> Directive 1:
In the Green Paper passage, how many questions does the Commission use to set the parameters of the possible legal framework?
*** Passage shown ***
2.   Gist of the Green Paper

2.1

With this Green Paper, the Commission is launching a consultation among interested parties on how to improve the enforcement of monetary claims. It proposes the creation of a European system for the attachment of bank accounts as a possible solution.

2.2

The Commission starts by identifying existing enforcement problems in civil procedures in the ‘European judicial area’ resulting from the fragmentation of national rules in this area, and acknowledges that Regulation (EC) 44/2001 (Brussels I) (2) ‘does not ensure that a protective remedy such as a banking seizure obtained ex parte is recognised and enforced in a Member State other than the one where it was issued’.

2.3

In the Commission's opinion, this shortcoming could potentially distort competition between businesses, depending on the effectiveness of the judicial systems of the countries in which these businesses operate. It could thus form an obstacle to the smooth operation of the internal market, which requires uniform efficiency and speed in the recovery of monetary claims.

2.4

The Commission thus puts forward the proposal to create a ‘European order for the attachment of bank accounts which would allow a creditor to secure a sum of money due to or claimed by him by preventing the removal or transfer of funds held to the credit of his debtor in one or several bank accounts within the territory of the European Union’ and offers a detailed analysis of a possible legal framework for this, the parameters of which it sets in the form of 23 questions.

3.   Context of the initiative

3.1

This initiative rightly fits into a broader set of measures that the Commission has adopted with the laudable aim of creating a European judicial area that provides legal support for the completion of the internal market (3), in particular following the transformation of the Brussels Convention into a Community Regulation (4) and the Regulation creating a European Enforcement Order (5).

3.2

There is some truth in the Commission's practical comments on the problems in enforcing judgments in the different countries of Europe and on the differences in the regulations governing these judgments resulting from a lack of EU-level harmonisation of the enforcement process, with the consequences that it has correctly highlighted (6). It must also be said that these consequences will only have worsened with the recent accession of 12 new Member States. In this Green Paper, however, the Commission omits the crucial scrutiny of its initiative in relation to the principles of subsidiarity and proportionality.

3.3

This is not to say that the same result, or a result having a similar effect, could not have been obtained simply by amending one or two provisions in the Brussels I Regulation (notably Articles 31 and 47), extending its scope while retaining the existing system. This would have had clear benefits in terms of simplification (7).
***
> Directive 2:
Reproduce the records from the line with "Screen dimensions: 826x465" through the end of the records, replacing "Open" with "Click" and keeping everything else unchanged.
*** Entries supplied ***
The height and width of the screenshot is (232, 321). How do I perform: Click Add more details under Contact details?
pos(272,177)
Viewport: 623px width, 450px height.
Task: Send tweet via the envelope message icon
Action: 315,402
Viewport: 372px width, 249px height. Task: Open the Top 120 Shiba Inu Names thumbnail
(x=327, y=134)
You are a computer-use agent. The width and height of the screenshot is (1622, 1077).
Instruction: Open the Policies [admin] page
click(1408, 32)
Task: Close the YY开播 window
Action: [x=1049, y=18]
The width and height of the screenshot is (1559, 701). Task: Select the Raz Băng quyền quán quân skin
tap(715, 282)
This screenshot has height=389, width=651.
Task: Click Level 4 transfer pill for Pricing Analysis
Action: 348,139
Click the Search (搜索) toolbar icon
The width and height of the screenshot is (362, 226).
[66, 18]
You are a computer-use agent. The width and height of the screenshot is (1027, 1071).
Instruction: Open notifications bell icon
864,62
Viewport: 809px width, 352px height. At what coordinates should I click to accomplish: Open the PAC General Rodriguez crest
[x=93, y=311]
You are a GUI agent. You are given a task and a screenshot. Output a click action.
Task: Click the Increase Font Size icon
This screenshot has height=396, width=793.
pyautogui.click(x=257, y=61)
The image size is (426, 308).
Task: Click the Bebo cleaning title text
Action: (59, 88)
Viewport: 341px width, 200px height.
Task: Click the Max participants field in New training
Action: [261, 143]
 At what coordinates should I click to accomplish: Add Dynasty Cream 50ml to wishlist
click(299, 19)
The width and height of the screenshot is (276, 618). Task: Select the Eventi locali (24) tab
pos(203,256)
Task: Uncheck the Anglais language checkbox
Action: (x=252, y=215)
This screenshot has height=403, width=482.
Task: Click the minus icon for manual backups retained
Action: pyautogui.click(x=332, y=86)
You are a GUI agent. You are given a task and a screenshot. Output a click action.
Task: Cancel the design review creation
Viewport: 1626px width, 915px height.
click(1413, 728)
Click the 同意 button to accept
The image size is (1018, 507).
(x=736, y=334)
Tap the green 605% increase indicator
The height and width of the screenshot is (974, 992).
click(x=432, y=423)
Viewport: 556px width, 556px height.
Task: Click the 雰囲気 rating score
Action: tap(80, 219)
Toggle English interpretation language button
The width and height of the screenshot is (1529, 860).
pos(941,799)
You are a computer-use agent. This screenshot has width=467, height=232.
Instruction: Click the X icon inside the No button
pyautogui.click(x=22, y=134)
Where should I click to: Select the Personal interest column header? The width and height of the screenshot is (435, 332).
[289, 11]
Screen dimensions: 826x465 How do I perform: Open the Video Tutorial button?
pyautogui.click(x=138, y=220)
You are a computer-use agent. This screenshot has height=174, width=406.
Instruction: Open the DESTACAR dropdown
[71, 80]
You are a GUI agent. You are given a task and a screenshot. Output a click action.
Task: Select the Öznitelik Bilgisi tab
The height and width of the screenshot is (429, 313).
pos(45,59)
***
> Exercise answer 1:
23 questions.

> Exercise answer 2:
Screen dimensions: 826x465 How do I perform: Click the Video Tutorial button?
pyautogui.click(x=138, y=220)
You are a computer-use agent. This screenshot has height=174, width=406.
Instruction: Click the DESTACAR dropdown
[71, 80]
You are a GUI agent. You are given a task and a screenshot. Output a click action.
Task: Select the Öznitelik Bilgisi tab
The height and width of the screenshot is (429, 313).
pos(45,59)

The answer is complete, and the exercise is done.